[Given information]:
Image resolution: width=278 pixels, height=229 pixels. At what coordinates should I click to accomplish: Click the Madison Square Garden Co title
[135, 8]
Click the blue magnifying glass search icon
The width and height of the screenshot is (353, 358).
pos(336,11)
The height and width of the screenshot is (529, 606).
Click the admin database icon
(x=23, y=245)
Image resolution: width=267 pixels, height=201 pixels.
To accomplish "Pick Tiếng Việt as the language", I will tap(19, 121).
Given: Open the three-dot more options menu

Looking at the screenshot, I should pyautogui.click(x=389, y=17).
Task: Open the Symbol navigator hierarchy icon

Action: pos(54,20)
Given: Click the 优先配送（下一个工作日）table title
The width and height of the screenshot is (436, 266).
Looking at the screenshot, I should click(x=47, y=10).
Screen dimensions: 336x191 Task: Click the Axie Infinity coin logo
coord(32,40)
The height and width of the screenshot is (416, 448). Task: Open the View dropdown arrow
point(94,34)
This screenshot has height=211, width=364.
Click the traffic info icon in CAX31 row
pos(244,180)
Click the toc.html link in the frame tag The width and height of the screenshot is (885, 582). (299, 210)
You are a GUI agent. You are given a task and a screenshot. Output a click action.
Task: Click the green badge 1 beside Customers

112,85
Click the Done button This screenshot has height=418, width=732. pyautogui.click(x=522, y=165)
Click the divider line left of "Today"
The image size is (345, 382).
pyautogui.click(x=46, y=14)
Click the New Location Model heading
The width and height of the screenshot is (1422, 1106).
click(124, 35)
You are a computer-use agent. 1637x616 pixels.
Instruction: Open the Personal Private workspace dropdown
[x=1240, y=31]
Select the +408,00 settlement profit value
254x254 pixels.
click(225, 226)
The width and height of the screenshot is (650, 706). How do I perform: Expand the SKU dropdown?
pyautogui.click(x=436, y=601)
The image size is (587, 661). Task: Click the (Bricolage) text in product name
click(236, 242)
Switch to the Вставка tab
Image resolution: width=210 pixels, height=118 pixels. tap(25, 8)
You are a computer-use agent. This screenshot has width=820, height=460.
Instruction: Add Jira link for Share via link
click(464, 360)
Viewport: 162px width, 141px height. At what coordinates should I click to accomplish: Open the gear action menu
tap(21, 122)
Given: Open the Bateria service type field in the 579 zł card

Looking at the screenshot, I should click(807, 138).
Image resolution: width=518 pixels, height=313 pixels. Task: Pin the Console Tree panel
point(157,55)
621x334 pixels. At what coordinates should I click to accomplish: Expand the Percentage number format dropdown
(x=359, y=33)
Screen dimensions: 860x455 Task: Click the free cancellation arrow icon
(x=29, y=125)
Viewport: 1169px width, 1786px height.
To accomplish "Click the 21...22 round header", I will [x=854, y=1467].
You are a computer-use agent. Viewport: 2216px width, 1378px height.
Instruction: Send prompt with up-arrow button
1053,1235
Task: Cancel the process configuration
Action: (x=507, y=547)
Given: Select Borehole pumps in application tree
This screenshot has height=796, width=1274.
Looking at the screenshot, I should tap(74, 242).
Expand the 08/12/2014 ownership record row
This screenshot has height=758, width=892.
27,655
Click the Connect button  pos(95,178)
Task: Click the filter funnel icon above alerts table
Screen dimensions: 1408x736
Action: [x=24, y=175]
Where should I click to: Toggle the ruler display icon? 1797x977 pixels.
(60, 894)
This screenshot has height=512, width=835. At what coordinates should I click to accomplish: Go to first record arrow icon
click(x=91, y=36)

[Your goal]:
Put the lines above into a numbered list, leaving out any blank lines.

[The output]:
1. Image resolution: width=278 pixels, height=229 pixels. At what coordinates should I click to accomplish: Click the Madison Square Garden Co title
2. [135, 8]
3. Click the blue magnifying glass search icon
4. The width and height of the screenshot is (353, 358).
5. pos(336,11)
6. The height and width of the screenshot is (529, 606).
7. Click the admin database icon
8. (x=23, y=245)
9. Image resolution: width=267 pixels, height=201 pixels.
10. To accomplish "Pick Tiếng Việt as the language", I will tap(19, 121).
11. Given: Open the three-dot more options menu
12. Looking at the screenshot, I should pyautogui.click(x=389, y=17).
13. Task: Open the Symbol navigator hierarchy icon
14. Action: pos(54,20)
15. Given: Click the 优先配送（下一个工作日）table title
16. The width and height of the screenshot is (436, 266).
17. Looking at the screenshot, I should click(x=47, y=10).
18. Screen dimensions: 336x191 Task: Click the Axie Infinity coin logo
19. coord(32,40)
20. The height and width of the screenshot is (416, 448). Task: Open the View dropdown arrow
21. point(94,34)
22. This screenshot has height=211, width=364.
23. Click the traffic info icon in CAX31 row
24. pos(244,180)
25. Click the toc.html link in the frame tag The width and height of the screenshot is (885, 582). (299, 210)
26. You are a GUI agent. You are given a task and a screenshot. Output a click action.
27. Task: Click the green badge 1 beside Customers
28. 112,85
29. Click the Done button This screenshot has height=418, width=732. pyautogui.click(x=522, y=165)
30. Click the divider line left of "Today"
31. The image size is (345, 382).
32. pyautogui.click(x=46, y=14)
33. Click the New Location Model heading
34. The width and height of the screenshot is (1422, 1106).
35. click(124, 35)
36. You are a computer-use agent. 1637x616 pixels.
37. Instruction: Open the Personal Private workspace dropdown
38. [x=1240, y=31]
39. Select the +408,00 settlement profit value
40. 254x254 pixels.
41. click(225, 226)
42. The width and height of the screenshot is (650, 706). How do I perform: Expand the SKU dropdown?
43. pyautogui.click(x=436, y=601)
44. The image size is (587, 661). Task: Click the (Bricolage) text in product name
45. click(236, 242)
46. Switch to the Вставка tab
47. Image resolution: width=210 pixels, height=118 pixels. tap(25, 8)
48. You are a computer-use agent. This screenshot has width=820, height=460.
49. Instruction: Add Jira link for Share via link
50. click(464, 360)
51. Viewport: 162px width, 141px height. At what coordinates should I click to accomplish: Open the gear action menu
52. tap(21, 122)
53. Given: Open the Bateria service type field in the 579 zł card
54. Looking at the screenshot, I should click(807, 138).
55. Image resolution: width=518 pixels, height=313 pixels. Task: Pin the Console Tree panel
56. point(157,55)
57. 621x334 pixels. At what coordinates should I click to accomplish: Expand the Percentage number format dropdown
58. (x=359, y=33)
59. Screen dimensions: 860x455 Task: Click the free cancellation arrow icon
60. (x=29, y=125)
61. Viewport: 1169px width, 1786px height.
62. To accomplish "Click the 21...22 round header", I will [x=854, y=1467].
63. You are a computer-use agent. Viewport: 2216px width, 1378px height.
64. Instruction: Send prompt with up-arrow button
65. 1053,1235
66. Task: Cancel the process configuration
67. Action: (x=507, y=547)
68. Given: Select Borehole pumps in application tree
69. This screenshot has height=796, width=1274.
70. Looking at the screenshot, I should tap(74, 242).
71. Expand the 08/12/2014 ownership record row
72. This screenshot has height=758, width=892.
73. 27,655
74. Click the Connect button  pos(95,178)
75. Task: Click the filter funnel icon above alerts table
76. Screen dimensions: 1408x736
77. Action: [x=24, y=175]
78. Where should I click to: Toggle the ruler display icon? 1797x977 pixels.
79. (60, 894)
80. This screenshot has height=512, width=835. At what coordinates should I click to accomplish: Go to first record arrow icon
81. click(x=91, y=36)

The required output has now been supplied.